TEXTO FORNECIDO
^^^^^^^^

Penso que nada é mais interessante para pessoas do que outras pessoas. Relacionamentos, relações amorosas, mesmo que não possam mais ser sexuais, nos alimentam, nos fazem sonhar, nos dão vida.
O tempo todo queremos respostas, soluções, alívios. E o mundo contemporâneo, altamente tecnologizado e medicalizado, parece prometê-las.
O que gostaria de trazer para reflexão aqui é a necessidade de se conseguir e manter, mesmo na velhice, o espaço interno, mental, da imaginação, da fantasia, da curiosidade, além da possibilidade de se conviver com o desconhecido, o mistério, o sem explicação. Fazer isso sem anteciparmos as catástrofes, uma vez que há uma dimensão trágica nessa vida, a de ter começo, meio e fim. Abrindo espaço para o desejo e a imaginação, porém, aproveitamos o precioso tempo disponível.
Capacidade amorosa, perceber a existência do outro separado de nós, necessitado de cuidado e atenção, é algo a ser cultivado.

^^^^^^^^

Itens armazenados:
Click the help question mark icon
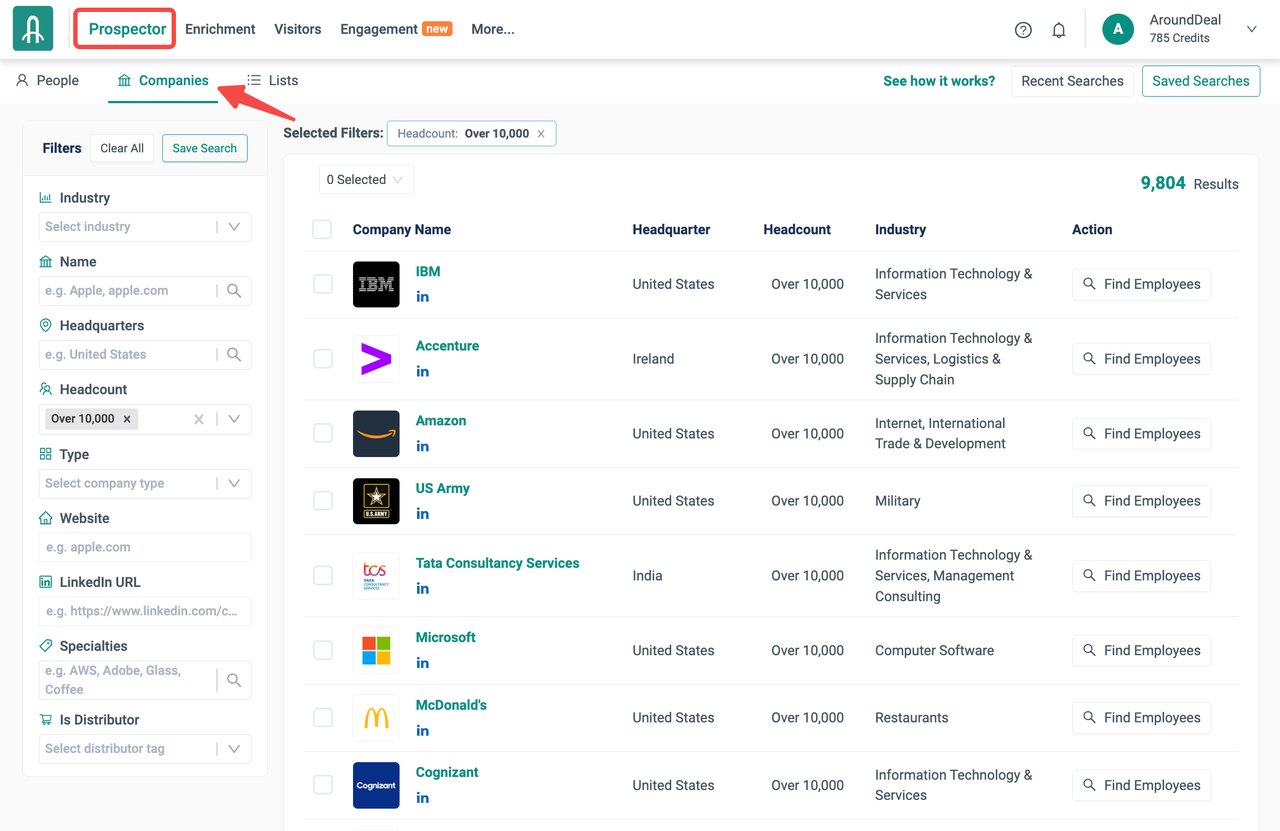Image resolution: width=1280 pixels, height=831 pixels. (x=1023, y=30)
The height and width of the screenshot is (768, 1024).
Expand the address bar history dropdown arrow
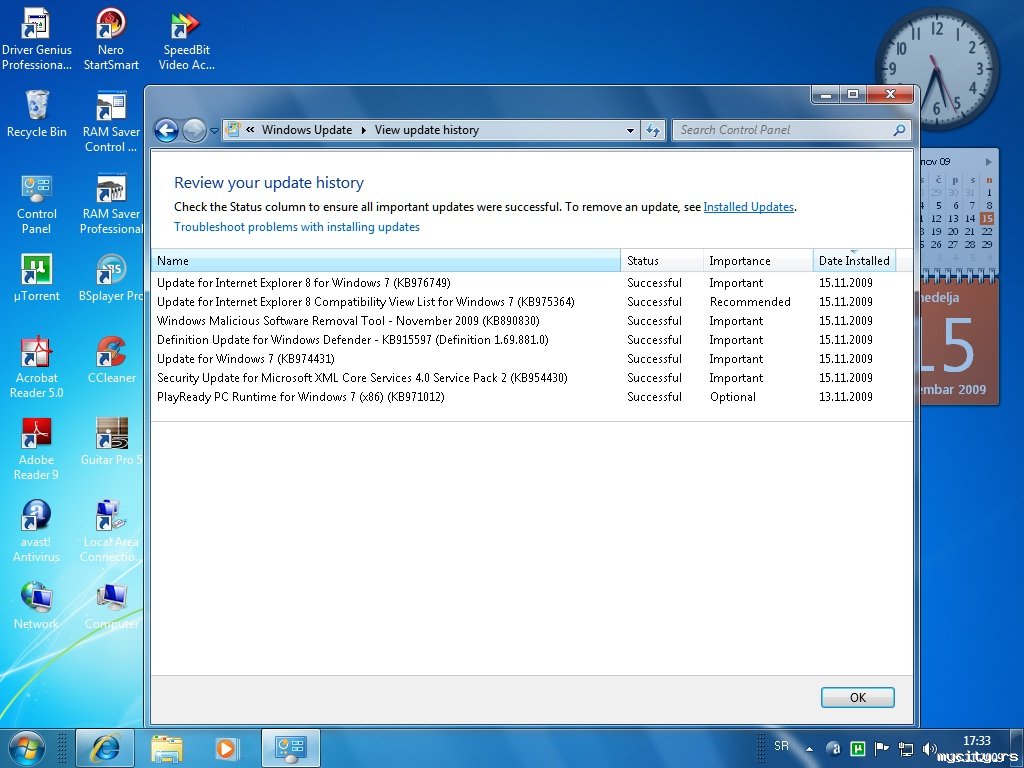[x=630, y=130]
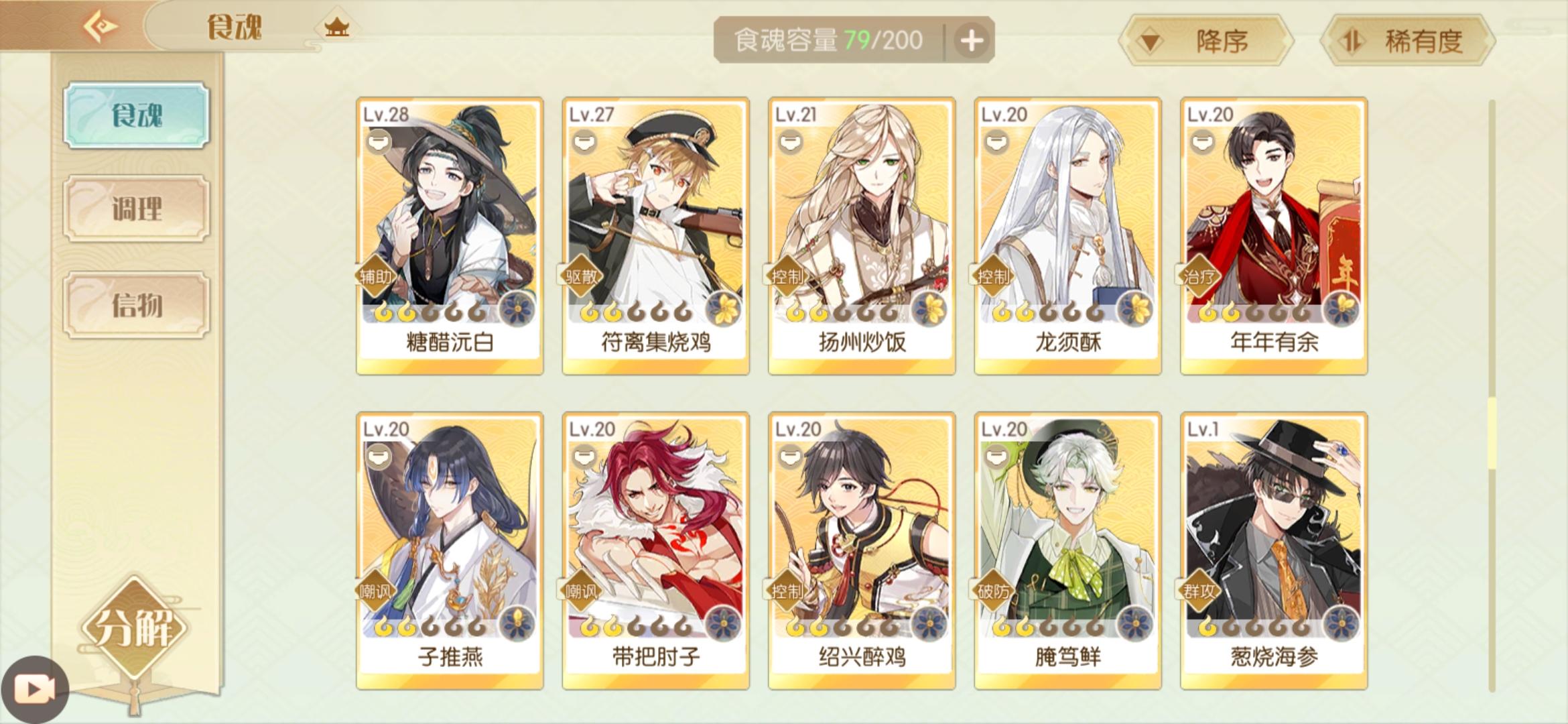Click the scrollbar on the right side

tap(1492, 396)
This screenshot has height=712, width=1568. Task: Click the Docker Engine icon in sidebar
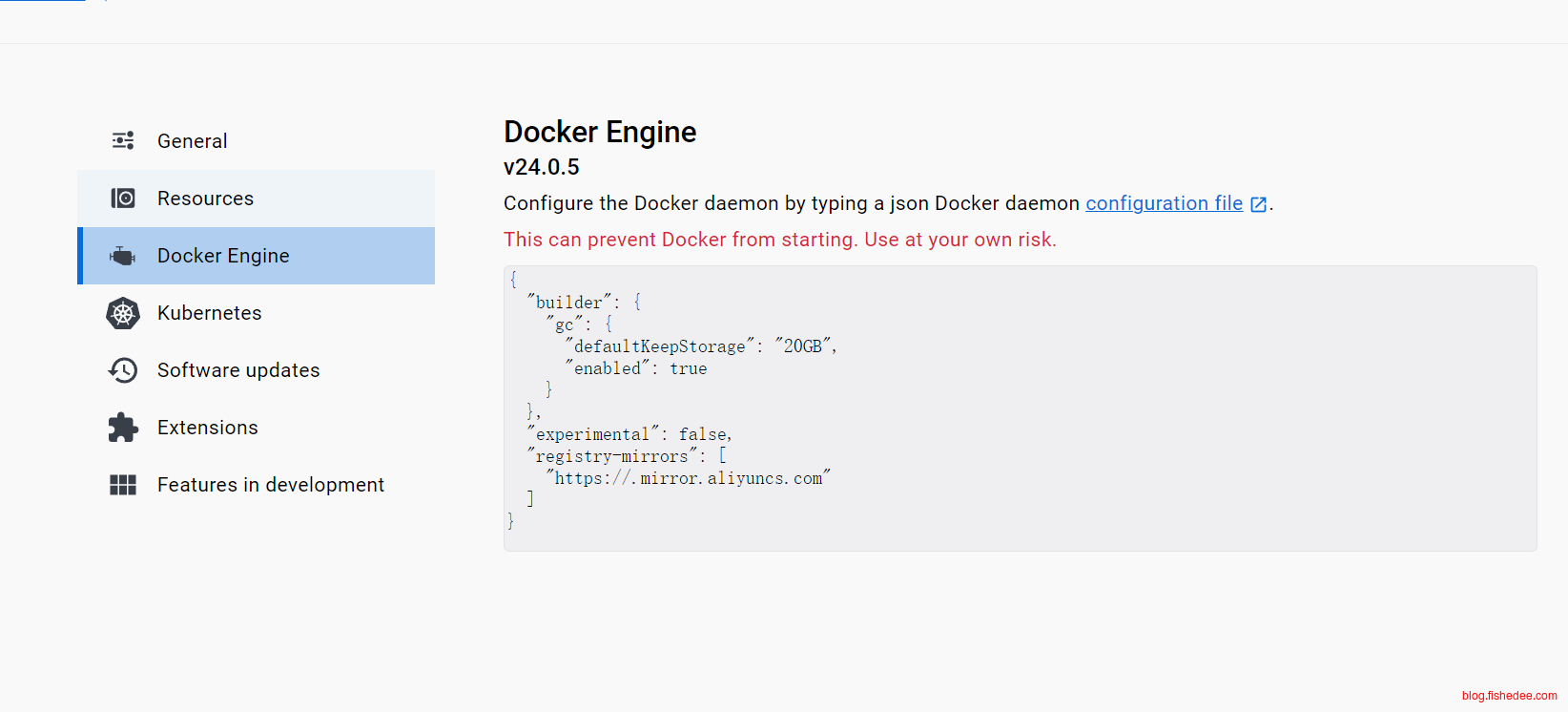pyautogui.click(x=123, y=256)
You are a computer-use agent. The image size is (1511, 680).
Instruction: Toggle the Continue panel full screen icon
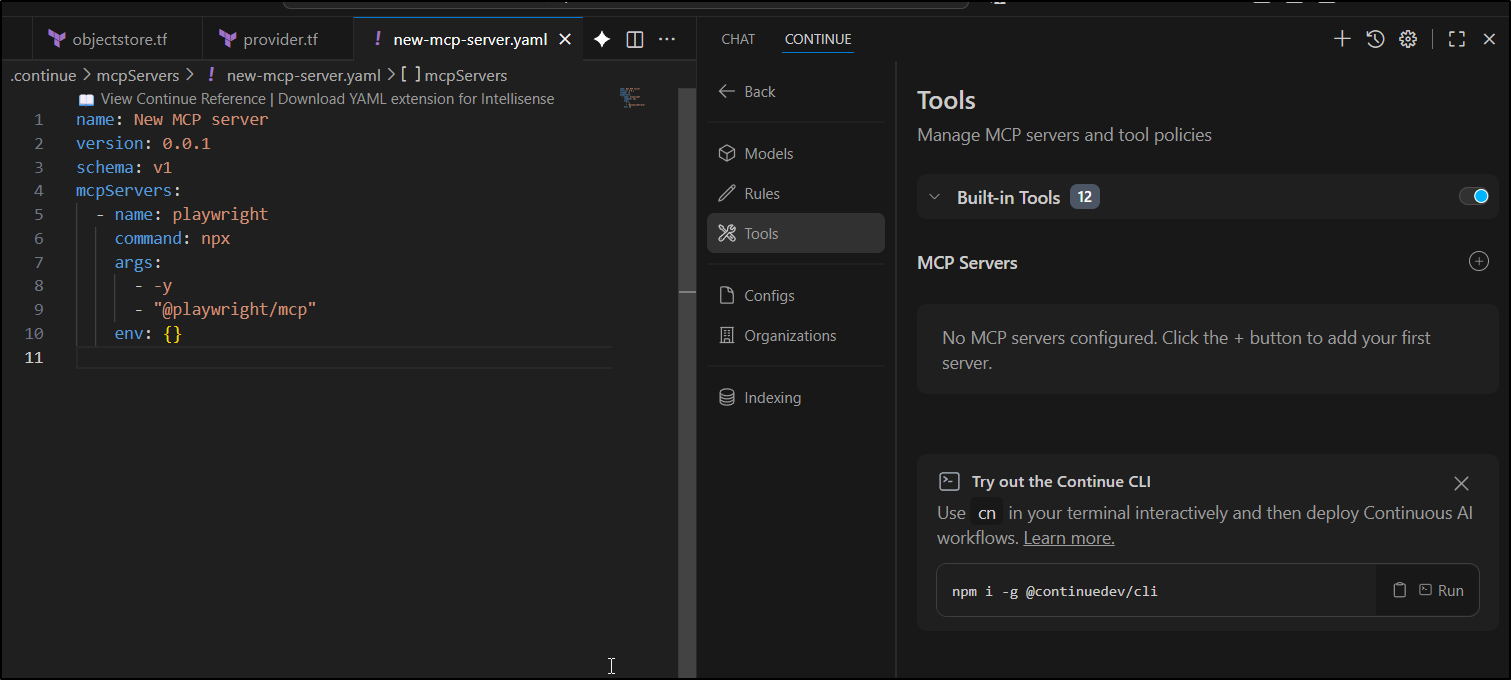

^^^^^^^^

TAREFA PROPOSTA
Responda com base no texto fornecido:
1. O que o mundo contemporâneo parece prometer?
2. Qual é a dimensão trágica da vida apontada no texto?
3. O que o texto diz ser algo a ser cultivado?

RESOLUÇÃO DO EXERCÍCIO
1. Respostas, soluções e alívios.
2. A de ter começo, meio e fim.
3. A capacidade amorosa, ou seja, perceber a existência do outro separado de nós, necessitado de cuidado e atenção.